- Supplied text:
SECURITIES AND EXCHANGE COMMISSION

Washington, D.C. 20549

 

 

Form 8-K

 

 

Current Report

Pursuant to Section 13 or 15(d) of the

Securities Exchange Act of 1934

Date of Report (Date of earliest event reported): October 28, 2013

 

 

Strategic Storage Trust, Inc.

(Exact name of registrant as specified in its charter)

 

 

Commission File Number: 000-53644

 

MD   32-0211624

(State or other jurisdiction

of incorporation)

 

(IRS Employer

Identification No.)

111 Corporate Drive, Suite 120, Ladera Ranch, California 92694

(Address of principal executive offices, including zip code)

(877) 327-3485

(Registrant’s telephone number, including area code)

None

(Former name or former address, if changed since last report)

 

 

Check the appropriate box below if the Form 8-K filing is intended to simultaneously satisfy the filing obligation of the registrant under any of the following provisions:

 

¨ Written communications pursuant to Rule 425 under the Securities Act (17 CFR 230.425)

- Prompt:
Reproduce the part of the Form 8-K filing excerpt between "Pursuant to Section 13" and "in its charter)", inclusive. Rely only on the filing excerpt.

- Information provided:
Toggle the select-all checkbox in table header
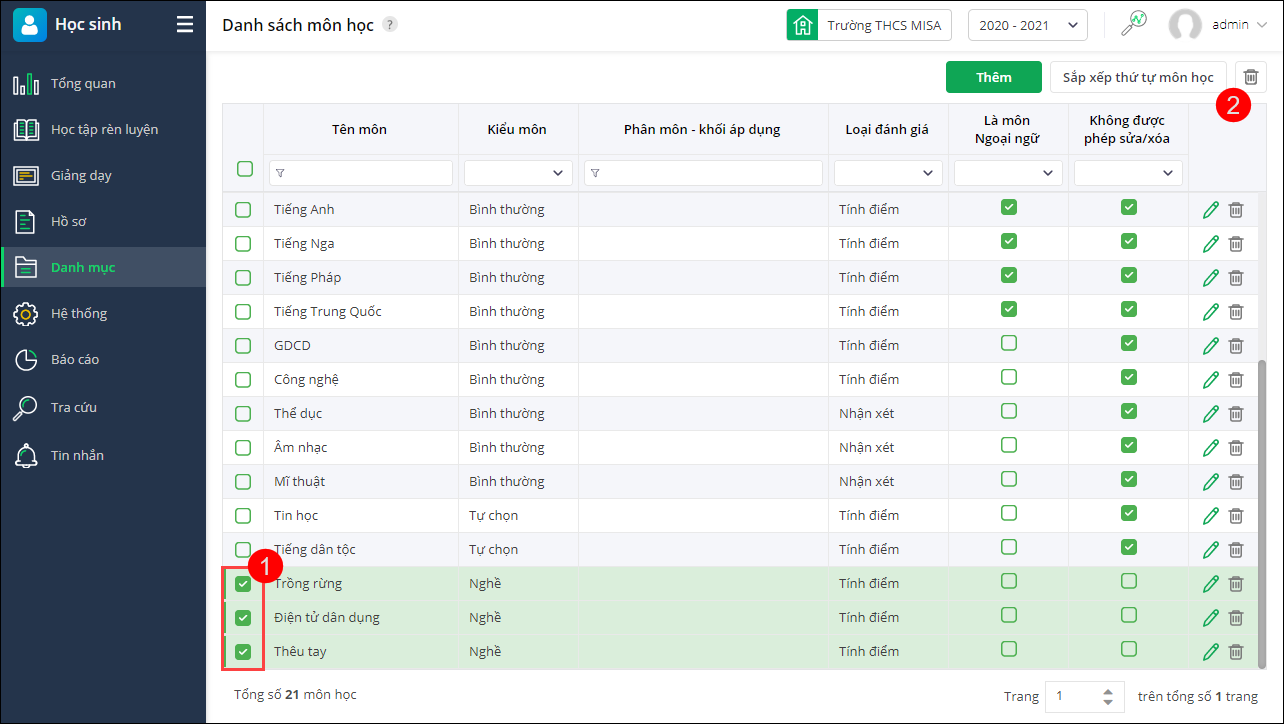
--
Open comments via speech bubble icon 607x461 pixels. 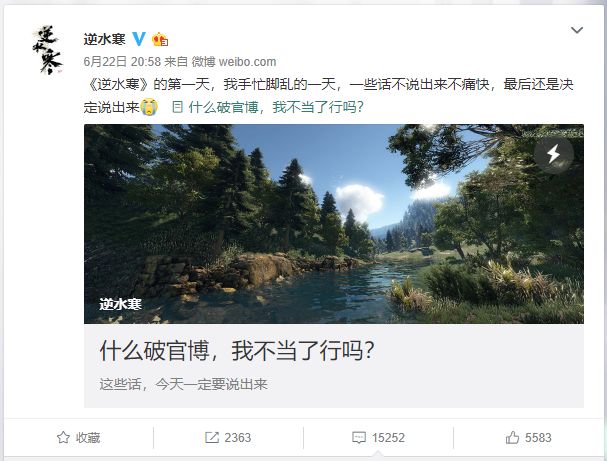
==
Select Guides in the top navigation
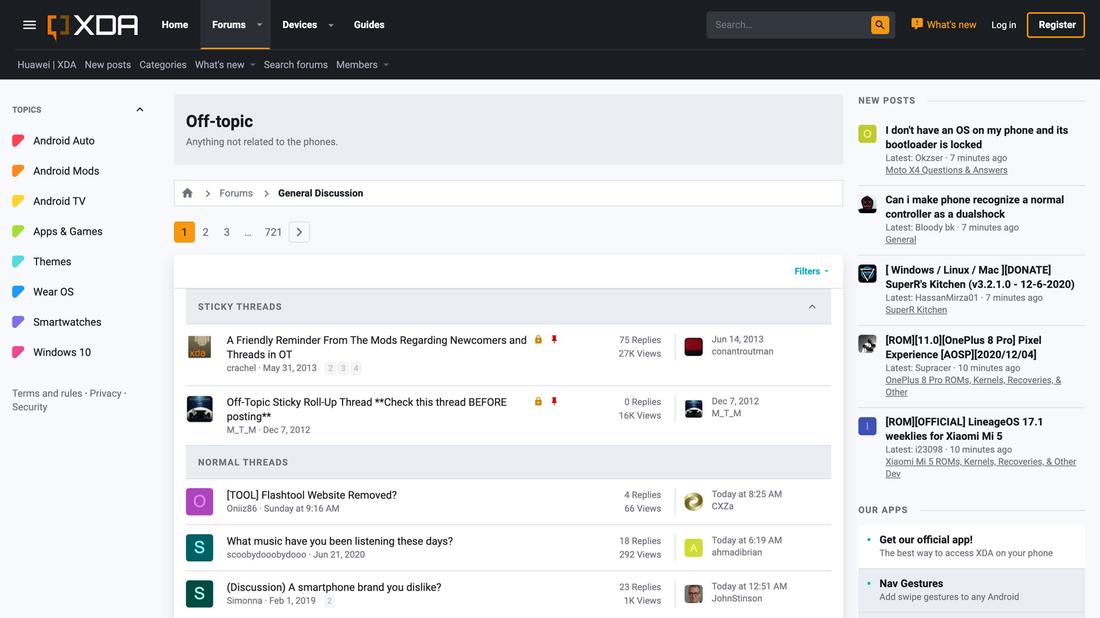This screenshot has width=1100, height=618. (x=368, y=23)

- Correct answer:
Pursuant to Section 13 or 15(d) of the

Securities Exchange Act of 1934

Date of Report (Date of earliest event reported): October 28, 2013

 

 

Strategic Storage Trust, Inc.

(Exact name of registrant as specified in its charter)